Ao final da análise, é gerado um diretório nomeado COMPILED_OUTPUT com os resultados compilados, onde:


Arquivo Descrição
errors_detected.csv Amostras que não foi possível gerar consenso.
lineage_summary.csv É gerado em análises do sars-cov-2, apresenta a contagem das linhagens identificadas na análise, incluindo as linhagens de genomas minoritários.
major_summary.csv Arquivo tabular com um sumário da profundidade, cobertura e linhagem (em caso de análises do sars-cov-2) dos consensos majoritários.
minor_summary.csv Arquivo tabular com um sumário da profundidade, cobertura e linhagem (em caso de análises do sars-cov-2) dos consensos minoritários.
mutations.csv Arquivo tabular com as mutações encontradas.
nextclade.csv Arquivo tabular com o resultado do nextclade (em caso de análises do sars-cov-2).
pango.csv Arquivo tabular com o resultado do pangolin (em caso de análises do sars-cov-2).
reads_count.csv Arquivo tabular com a contagem de reads por amostra.
seqbatch.fa Arquivo fasta com os consensos majoritários.
short_summary.csv Arquivo tabular com um sumário da profundidade, cobertura e linhagem (em caso de análises do sars-cov-2) de ambos os consensos, com as seguintes colunas:

  • cod: Prefixo definido para cada amostra;
  • mean_depth_coverag: Profundidade média;
  • sd_depth_coverage: Desvio padrão da profundidade média;
  • median_depth_coverage: Profundidade mediana;
  • taxon: Prefixo da mostra seguido do codigo de consenso (major ou minor);
  • lineage (apenas para sars-cov-2): Linhagem do vírus;
  • scorpio_call (apenas para sars-cov-2): Variante do vírus;
  • coverage_breadth: Cobertura da montagem.
wgs.csv Arquivo tabular com o resultado do picard.
VF_REPORT/index.html Arquivo html com a compilação dos resultados do fastp e do snpEff.

Perguntas Frequentes (FQA)

Devo montar os containers a cada análise?

Não, os containers só devem ser reconstruídos caso ocorra alguma atualização na ferramenta.

O ViralFlow retornou um erro devido a falta do "unsquashfs" no diretório "/usr/local/bin/" o que devo fazer?
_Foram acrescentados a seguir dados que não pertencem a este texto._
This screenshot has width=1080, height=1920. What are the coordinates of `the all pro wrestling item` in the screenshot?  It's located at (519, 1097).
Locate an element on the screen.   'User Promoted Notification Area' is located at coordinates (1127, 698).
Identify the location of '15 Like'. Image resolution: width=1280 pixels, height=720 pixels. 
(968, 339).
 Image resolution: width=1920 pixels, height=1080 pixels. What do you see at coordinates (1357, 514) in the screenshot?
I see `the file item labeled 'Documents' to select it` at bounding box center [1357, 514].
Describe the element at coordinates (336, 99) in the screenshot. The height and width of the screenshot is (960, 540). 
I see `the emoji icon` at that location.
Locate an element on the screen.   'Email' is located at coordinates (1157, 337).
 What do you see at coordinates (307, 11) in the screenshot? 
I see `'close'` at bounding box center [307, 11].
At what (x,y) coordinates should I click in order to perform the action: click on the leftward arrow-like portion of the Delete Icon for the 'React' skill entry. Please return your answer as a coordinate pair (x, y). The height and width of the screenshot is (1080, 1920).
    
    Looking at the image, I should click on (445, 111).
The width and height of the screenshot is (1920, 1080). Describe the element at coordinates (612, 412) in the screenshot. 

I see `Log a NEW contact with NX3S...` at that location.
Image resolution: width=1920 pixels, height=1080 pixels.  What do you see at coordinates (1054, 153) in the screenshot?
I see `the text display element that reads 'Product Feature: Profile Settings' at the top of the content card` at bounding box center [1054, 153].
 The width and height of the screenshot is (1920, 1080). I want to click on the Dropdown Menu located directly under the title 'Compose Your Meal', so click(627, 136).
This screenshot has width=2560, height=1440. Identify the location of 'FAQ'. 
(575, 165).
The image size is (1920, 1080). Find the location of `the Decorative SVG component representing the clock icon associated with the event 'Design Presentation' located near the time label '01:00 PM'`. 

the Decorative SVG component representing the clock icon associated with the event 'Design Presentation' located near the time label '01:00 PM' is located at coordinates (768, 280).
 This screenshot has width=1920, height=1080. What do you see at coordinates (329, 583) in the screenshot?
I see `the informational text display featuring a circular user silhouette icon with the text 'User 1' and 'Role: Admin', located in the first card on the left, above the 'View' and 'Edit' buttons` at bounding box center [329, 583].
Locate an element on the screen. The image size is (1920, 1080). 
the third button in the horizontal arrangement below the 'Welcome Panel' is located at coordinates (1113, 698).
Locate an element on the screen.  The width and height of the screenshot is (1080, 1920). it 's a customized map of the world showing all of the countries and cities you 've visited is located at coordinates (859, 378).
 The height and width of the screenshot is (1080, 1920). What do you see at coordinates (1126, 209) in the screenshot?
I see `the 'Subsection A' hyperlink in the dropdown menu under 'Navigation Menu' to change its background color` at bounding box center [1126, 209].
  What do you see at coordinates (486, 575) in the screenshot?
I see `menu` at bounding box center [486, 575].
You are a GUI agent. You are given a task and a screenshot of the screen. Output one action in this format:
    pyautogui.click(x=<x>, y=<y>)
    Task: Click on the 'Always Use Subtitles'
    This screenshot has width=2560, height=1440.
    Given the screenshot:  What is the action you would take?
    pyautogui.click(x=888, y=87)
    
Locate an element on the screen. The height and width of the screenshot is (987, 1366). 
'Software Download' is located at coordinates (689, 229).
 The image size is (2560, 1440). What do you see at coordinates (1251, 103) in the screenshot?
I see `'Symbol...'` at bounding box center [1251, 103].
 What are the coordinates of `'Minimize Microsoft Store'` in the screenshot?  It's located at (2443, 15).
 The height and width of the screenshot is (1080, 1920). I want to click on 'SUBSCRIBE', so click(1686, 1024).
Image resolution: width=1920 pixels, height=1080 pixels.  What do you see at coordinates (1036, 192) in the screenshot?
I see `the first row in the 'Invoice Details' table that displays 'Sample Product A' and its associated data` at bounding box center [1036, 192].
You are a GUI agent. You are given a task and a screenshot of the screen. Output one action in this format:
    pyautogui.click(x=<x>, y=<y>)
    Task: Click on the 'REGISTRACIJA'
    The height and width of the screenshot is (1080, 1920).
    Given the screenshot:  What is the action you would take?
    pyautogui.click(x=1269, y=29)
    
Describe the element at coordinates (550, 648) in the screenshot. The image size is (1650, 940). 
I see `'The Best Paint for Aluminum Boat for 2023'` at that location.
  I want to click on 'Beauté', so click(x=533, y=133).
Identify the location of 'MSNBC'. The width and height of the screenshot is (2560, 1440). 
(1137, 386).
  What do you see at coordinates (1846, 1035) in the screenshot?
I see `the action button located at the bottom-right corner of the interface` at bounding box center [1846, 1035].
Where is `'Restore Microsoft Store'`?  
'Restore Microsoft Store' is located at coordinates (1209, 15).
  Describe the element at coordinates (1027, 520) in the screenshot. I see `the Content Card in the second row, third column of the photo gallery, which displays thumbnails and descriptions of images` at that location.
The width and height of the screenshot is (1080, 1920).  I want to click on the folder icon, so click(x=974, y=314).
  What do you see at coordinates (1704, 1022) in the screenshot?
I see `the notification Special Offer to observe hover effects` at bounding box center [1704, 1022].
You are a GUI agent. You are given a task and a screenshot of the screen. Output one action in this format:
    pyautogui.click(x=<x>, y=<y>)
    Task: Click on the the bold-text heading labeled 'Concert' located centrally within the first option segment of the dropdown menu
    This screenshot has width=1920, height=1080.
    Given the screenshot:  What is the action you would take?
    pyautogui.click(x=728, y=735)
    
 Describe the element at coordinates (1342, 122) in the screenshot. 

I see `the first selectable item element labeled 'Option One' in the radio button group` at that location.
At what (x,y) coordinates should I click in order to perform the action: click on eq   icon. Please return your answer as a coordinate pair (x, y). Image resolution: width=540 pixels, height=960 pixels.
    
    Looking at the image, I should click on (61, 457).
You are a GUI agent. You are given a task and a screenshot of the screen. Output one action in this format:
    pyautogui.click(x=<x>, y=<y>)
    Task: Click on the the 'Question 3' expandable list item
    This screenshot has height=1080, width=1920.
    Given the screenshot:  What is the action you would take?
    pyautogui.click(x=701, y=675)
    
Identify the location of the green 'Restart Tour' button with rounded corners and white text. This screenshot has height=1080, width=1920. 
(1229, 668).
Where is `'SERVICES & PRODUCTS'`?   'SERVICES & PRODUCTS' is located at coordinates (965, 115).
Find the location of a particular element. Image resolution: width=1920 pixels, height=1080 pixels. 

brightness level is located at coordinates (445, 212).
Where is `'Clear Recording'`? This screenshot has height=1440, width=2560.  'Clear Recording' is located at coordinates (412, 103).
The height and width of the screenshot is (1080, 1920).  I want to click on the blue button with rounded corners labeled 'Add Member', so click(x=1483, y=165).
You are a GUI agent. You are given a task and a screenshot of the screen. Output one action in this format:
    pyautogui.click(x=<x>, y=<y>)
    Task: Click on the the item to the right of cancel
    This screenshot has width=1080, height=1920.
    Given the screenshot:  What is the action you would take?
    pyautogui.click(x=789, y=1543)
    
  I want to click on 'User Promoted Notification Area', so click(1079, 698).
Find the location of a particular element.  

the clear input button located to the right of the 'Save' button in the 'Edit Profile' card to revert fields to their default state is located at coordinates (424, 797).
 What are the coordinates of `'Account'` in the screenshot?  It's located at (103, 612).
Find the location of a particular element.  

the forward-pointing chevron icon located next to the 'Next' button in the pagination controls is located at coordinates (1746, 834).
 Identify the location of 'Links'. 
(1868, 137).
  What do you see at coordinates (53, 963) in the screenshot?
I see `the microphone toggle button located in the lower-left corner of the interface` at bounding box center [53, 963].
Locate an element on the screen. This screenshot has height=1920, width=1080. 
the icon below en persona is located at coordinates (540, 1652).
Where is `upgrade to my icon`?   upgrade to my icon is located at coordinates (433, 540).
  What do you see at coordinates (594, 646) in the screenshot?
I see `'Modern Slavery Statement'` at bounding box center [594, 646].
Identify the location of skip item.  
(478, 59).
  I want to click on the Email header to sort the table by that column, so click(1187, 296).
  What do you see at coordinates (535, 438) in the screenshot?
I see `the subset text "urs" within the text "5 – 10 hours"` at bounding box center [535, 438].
Um link simbólico para o "unsquashfs" deve ser criado, para isso rode a seguinte linha de comando: sudo ln -s /usr/bin/unsquashfs /usr/local/bin/unsquashfs

Eu devo fornecer o arquivo fasta de adaptadores?

Você deve fornecer o arquivo fasta com os primers de PCR apenas em análises que utilizaram PCR para amplificação do material genético viral antes do sequenciamento.

Minha análise do ViralFlow reportou um erro na etapa de atualização do Pangolin, por que?

Isto pode ocorrer caso a equipe do Pangolin lance uma versão com novas dependências, neste caso, você deve remontar o container do pangolin com a linha: singularity pull docker://staphb/pangolin

Minha instalação deu errado na etapa de montar os containers, por que?

O que pode ter acontecido é que você tenha uma versão do singularity diferente da versão v3.11.4, você pode checar isso com singularity --version. Outro fator que pode ocasionar erros é a sua rede de internet bloquear os dominíos de consulta para construção dos containers.

Instalei a ferramenta, meus arquivos estão todos organizados seguindo o manual, mas as amostras não são encontradas, por que?

O ViralFlow reconhece amostras pelos sufixos _R1 ou _R2 seguido de .fq.gz ou .fastq.gz, certifique-se que suas amostras seguem o padrão necessário. Exemplos:

  • ART1_R1.fq.gz, ART1_R2.fq.gz será reconhecido como a amostra ART1;
  • ART1_denv_R1.fastq.gz, ART1_denv_R2.fastq.gz será reconhecido como a amostra ART1_denv.

Posso rodar o ViralFlow no Windows??

Apesar de algumas versões do sistemas Windows integrarem uma interface linux pelo WSL (Windows Subsystem for Linux), nossa equpe de desenvolvimento não testou o ViralFlow nestes ambientes, dessa forma, o usuário é livre para testar o workflow neste tipo de ambiente, porém nossa equipe não dará suporte para erros provenientes desses testes.